From Chile to the Philippines, Meet the People Pushing Back on AI

From Chile to the Philippines, Meet the People Pushing Back on AI

Rest of World
Rest of WorldMar 24, 2026

Key Takeaways

  • Chilean activists demand water‑saving data center regulations
  • Kenyan workers form union for ethical AI data labeling
  • Mexican law targets non‑consensual deepfake imagery
  • Philippine coalition fights AI‑driven layoffs in BPO sector
  • UN warns AI gap widens economic inequality globally

Pulse Analysis

The uneven rollout of artificial intelligence is reshaping power dynamics between tech hubs and resource‑rich, low‑income regions. While Silicon Valley harvests data, minerals, and cheap labor, communities in Chile, Kenya, the Philippines, and Mexico are confronting the tangible fallout—excessive water consumption, exploitative labor, and digital violence. By spotlighting local resistance, these movements force a re‑examination of AI’s supply chain, urging multinational firms to embed environmental safeguards and labor rights into project planning, lest they face reputational damage and regulatory backlash.

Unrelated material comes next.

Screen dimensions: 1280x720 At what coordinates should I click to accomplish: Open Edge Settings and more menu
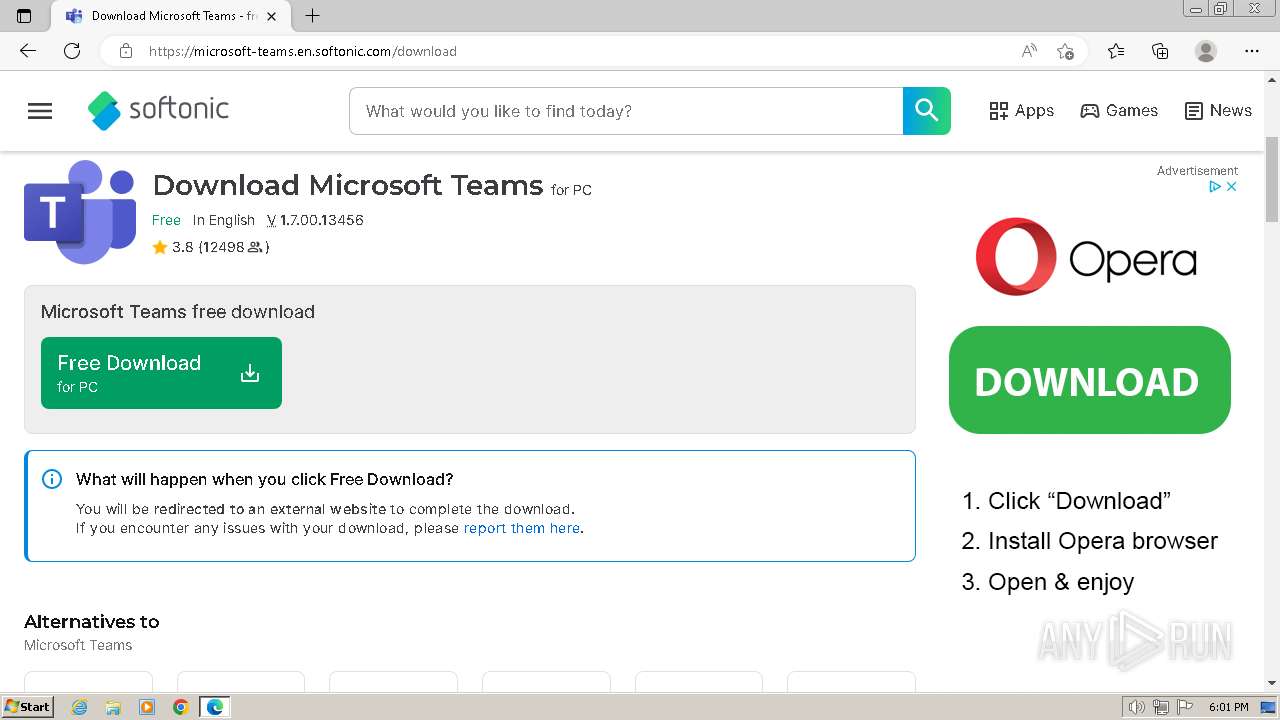pos(1252,51)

Environmental concerns dominate the Chilean narrative, where data centers consume vast water volumes in already arid zones. Activists such as Rodrigo Vallejos have filed over a hundred complaints, demanding transparent water‑use reporting and compensation for depleted aquifers. Their pressure has stalled new constructions and pushed the government to consider stricter national data‑center policies. This grassroots scrutiny illustrates how community‑level advocacy can translate into policy shifts, compelling corporations to move beyond green‑washing claims toward genuine sustainability commitments.

Labor and digital rights are equally front‑line issues. In Kenya, data annotators led by Joan Kinyua have formed the Data Labelers Association to secure fair wages, mental‑health support, and legal protections, highlighting the human cost of AI model training. Meanwhile, the Philippines’ Code AI coalition is mobilizing thousands of BPO workers threatened by automation, leveraging collective bargaining and draft legislation to safeguard employment. Mexico’s Olimpia Melo is extending legal frameworks to criminalize AI‑generated deepfakes, addressing a gap in existing cyber‑harassment laws. Together, these initiatives signal a growing global demand for ethical AI that respects both the planet and the people powering it.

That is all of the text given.